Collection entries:
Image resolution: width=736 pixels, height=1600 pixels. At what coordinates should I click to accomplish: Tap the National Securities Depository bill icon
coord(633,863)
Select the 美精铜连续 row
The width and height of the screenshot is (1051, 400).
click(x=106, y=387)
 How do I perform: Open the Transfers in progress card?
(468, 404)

==

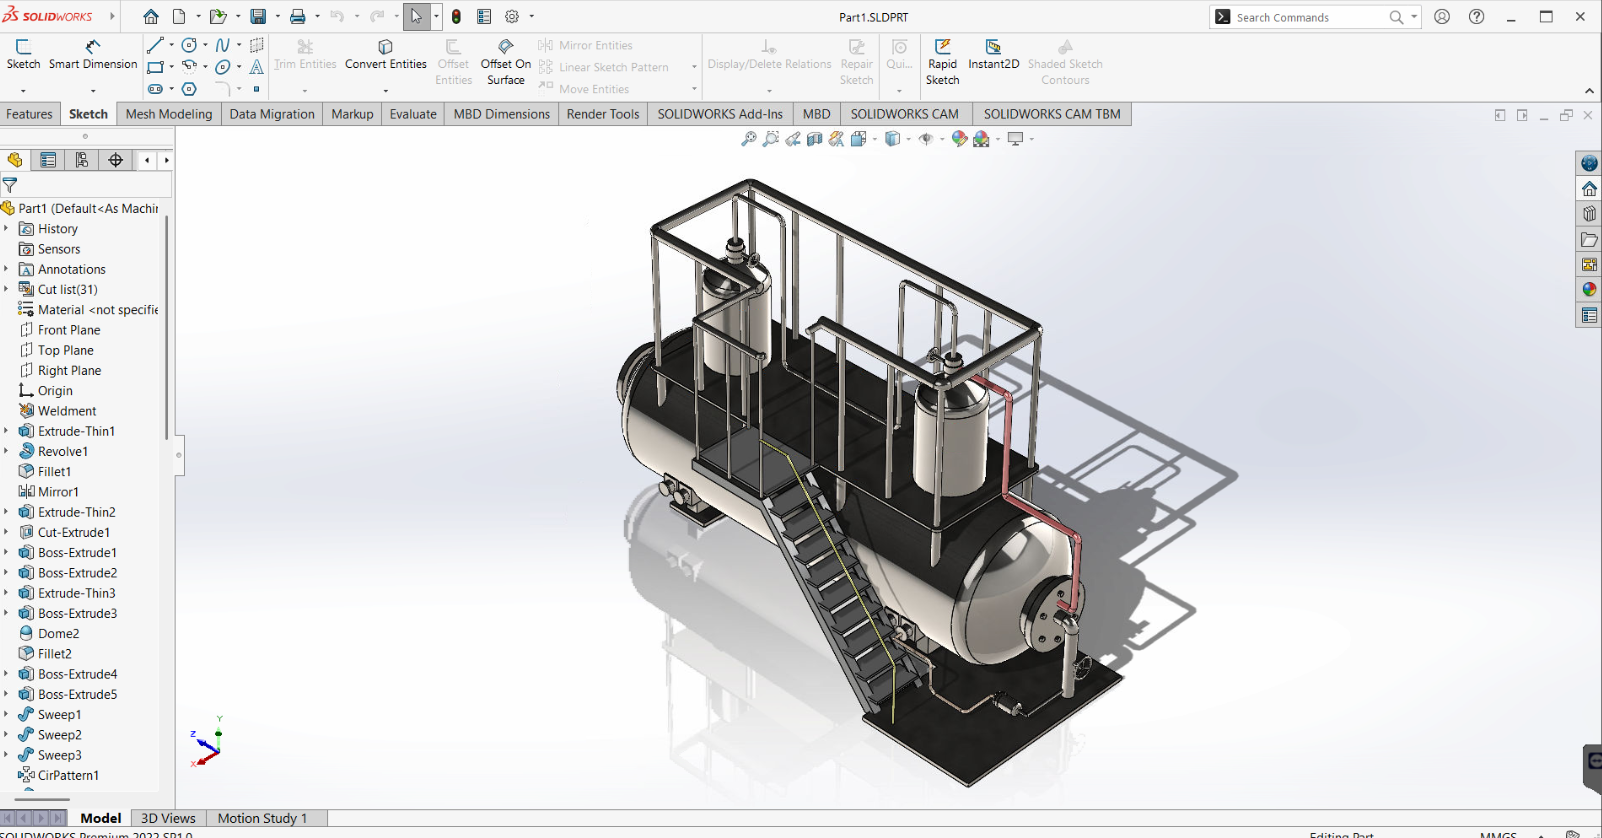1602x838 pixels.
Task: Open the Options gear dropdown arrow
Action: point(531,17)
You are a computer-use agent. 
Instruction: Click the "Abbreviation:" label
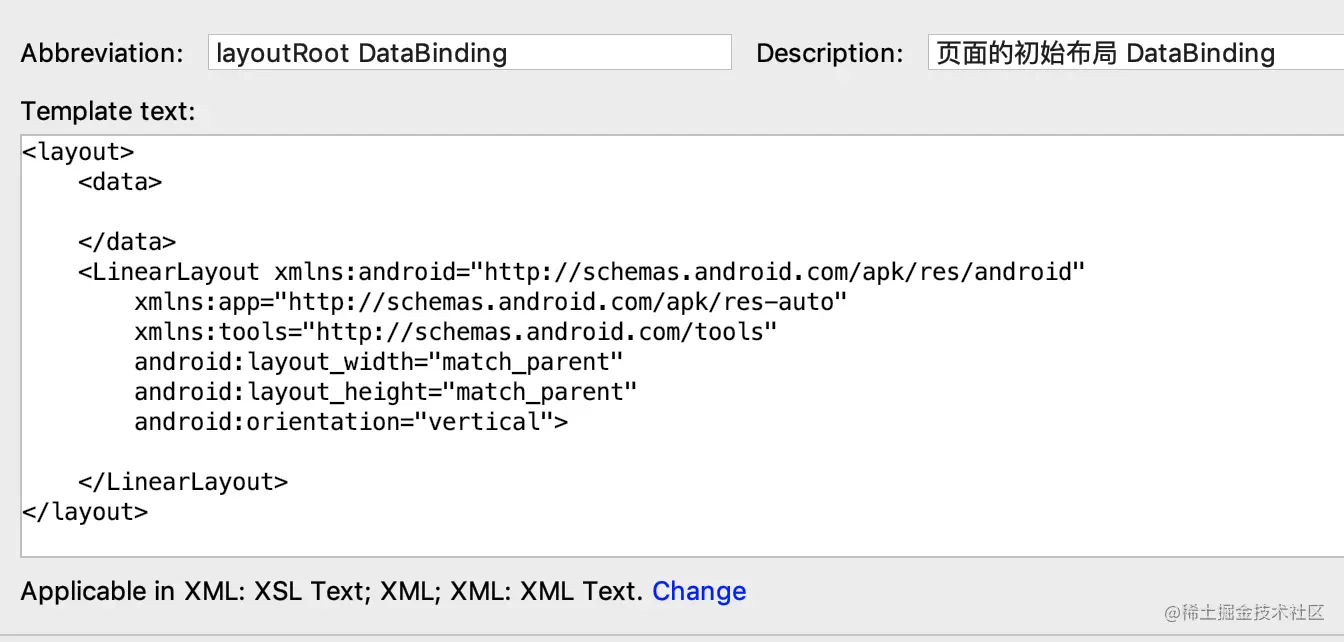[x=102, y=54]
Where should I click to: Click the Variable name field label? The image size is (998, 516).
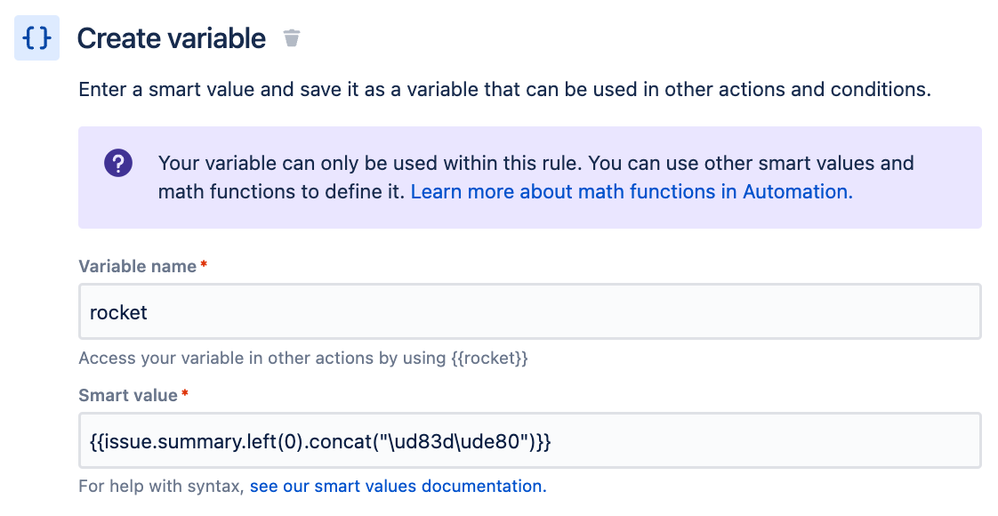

Action item:
With the pictures removed from your copy, retype the lines above from the one that contains "You are a computer-use agent." through the one that contains "Where should I", exactly.

Worked solution:
You are a computer-use agent. 
Instruction: Click the "Abbreviation:" label
[x=102, y=54]
Where should I click to: Click the Variable name field label? The image size is (998, 516).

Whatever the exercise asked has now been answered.